If the addition of a provincial police force will actually be a cost-cutting measure that will better serve communities then the onus is on the Province to unequivocally show that’s going to be the case.

Given the political climate and the Hudson’s Bay sized divide between the Alberta government and their Trudeau led federal counterparts, it’s difficult not to view this initiative in part as an attempt to play politics.

If it’s more than that and there is genuine benefit to come from this change, it’s reasonable to think most Albertans would welcome a shift from the RCMP to a provincial police force.

Minister of Justice and Solicitor General Kaycee Madu stated at his Oct. 28 press conference, outlining the case for a provincial police force, that a year-long consultation process will be held. As part of the report is the proposal for a six-year transition from RCMP services to a provincial police force.

Other stakeholders need to be kept in the loop as much as possible.

Okotoks Mayor Tanya Thorn has been vocal in her criticism, with funding, staffing and her perception of consultation with a predetermined outcome as stated issues.

Foothills County Coun.
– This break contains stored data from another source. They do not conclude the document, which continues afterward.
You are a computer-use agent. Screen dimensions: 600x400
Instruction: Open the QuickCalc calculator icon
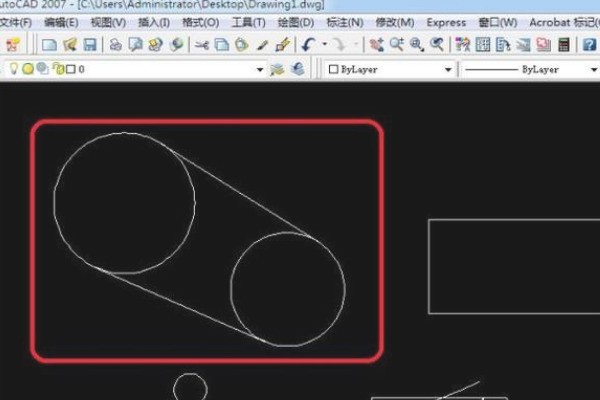point(564,44)
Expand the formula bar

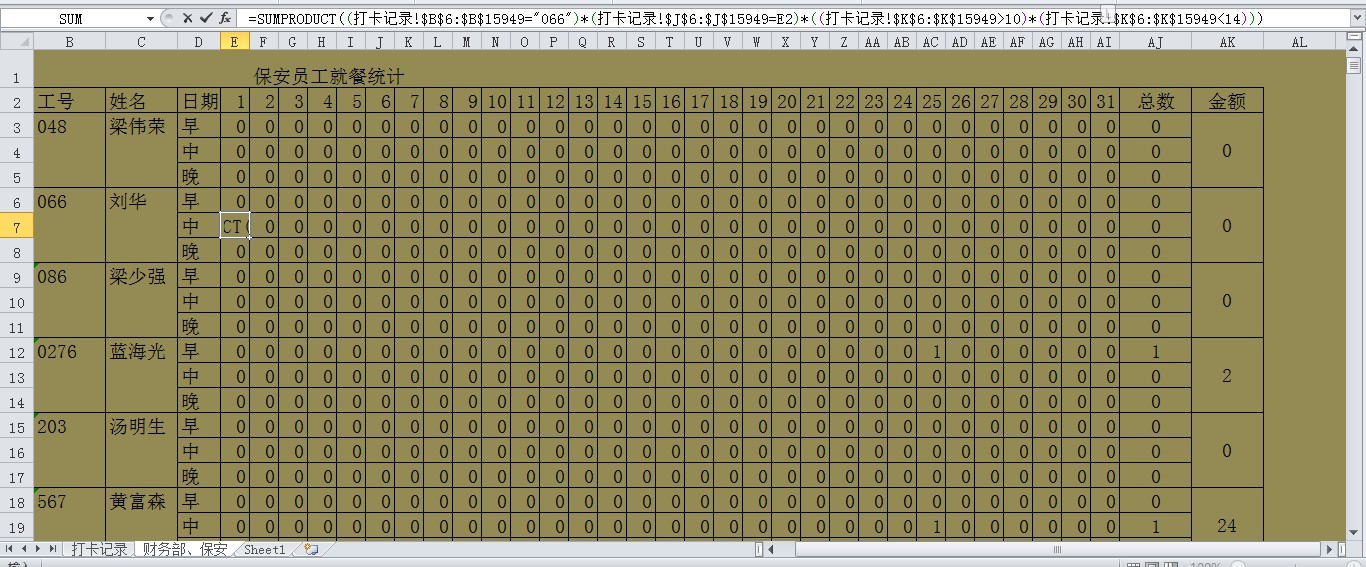pos(1355,18)
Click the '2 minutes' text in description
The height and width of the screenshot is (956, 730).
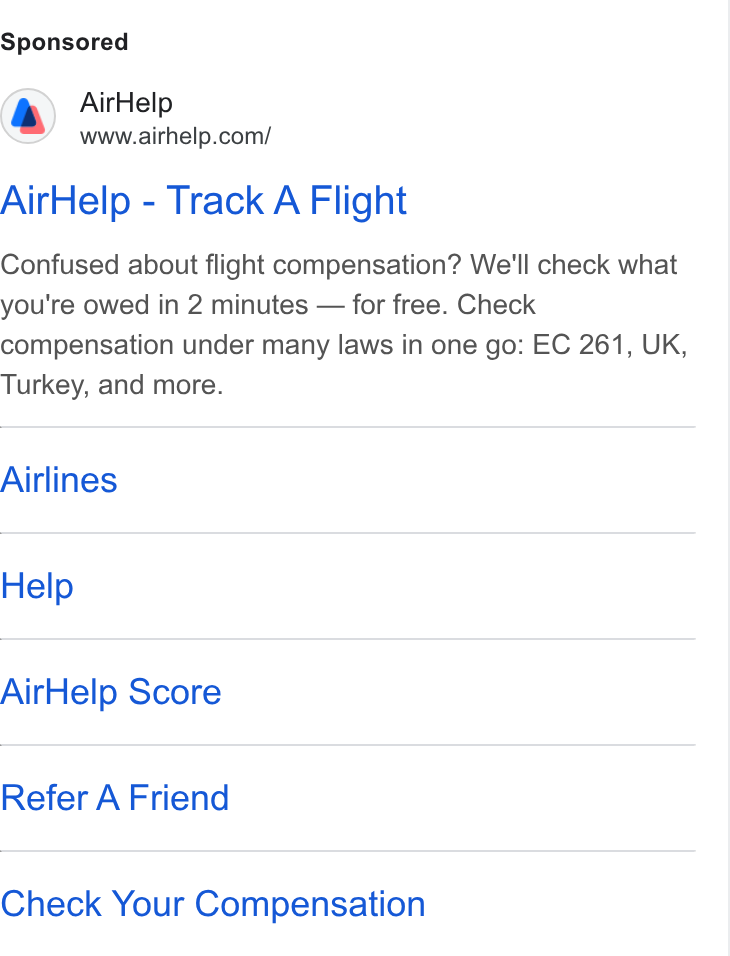[248, 305]
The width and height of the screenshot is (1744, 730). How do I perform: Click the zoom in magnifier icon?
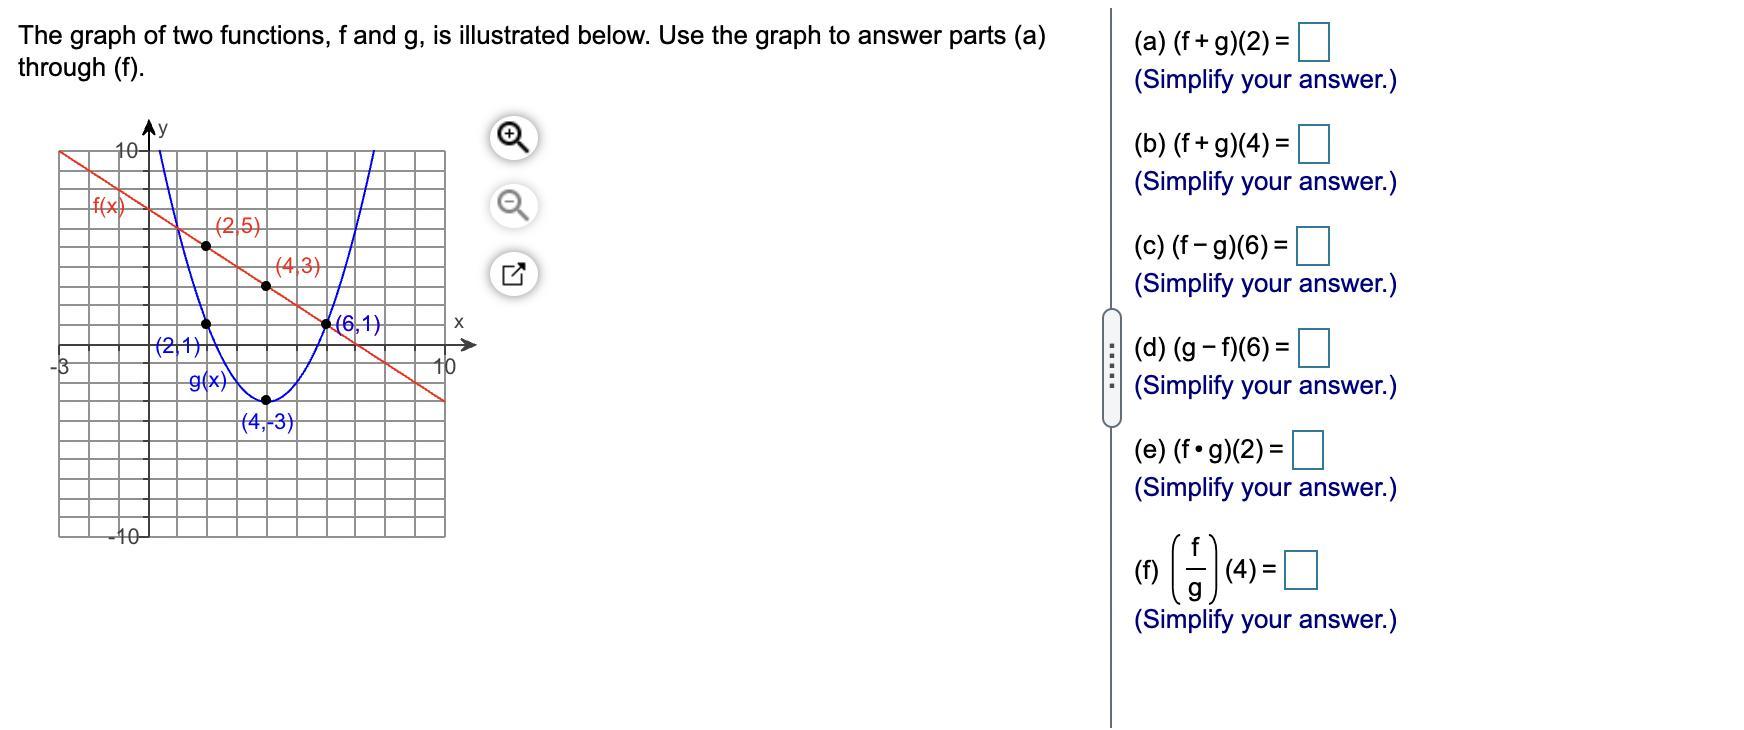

Suzanne Oel, who’s also the High Country Rural Crime Watch volunteer president, also questioned the plan, but noted there is some concern about the potential for a federal government plan to withdraw RCMP services from municipalities.

The cost of policing and rural crime is an ongoing concern for the County, Oel added.

However, the cost of a provincial police service is the biggest gap in the conversation. Madu did not respond when asked several times about how the Province can make up $160 million in federal funding for RCMP. 

Many municipalities have responded that a provincial police force is not something they have asked for or were looking for. When Madu was in the foothills this summer meeting with residents about rural crime, an Alberta solution for policing was an issue only he raised. 

So the biggest question over the next year will be is the Province ready to start listening.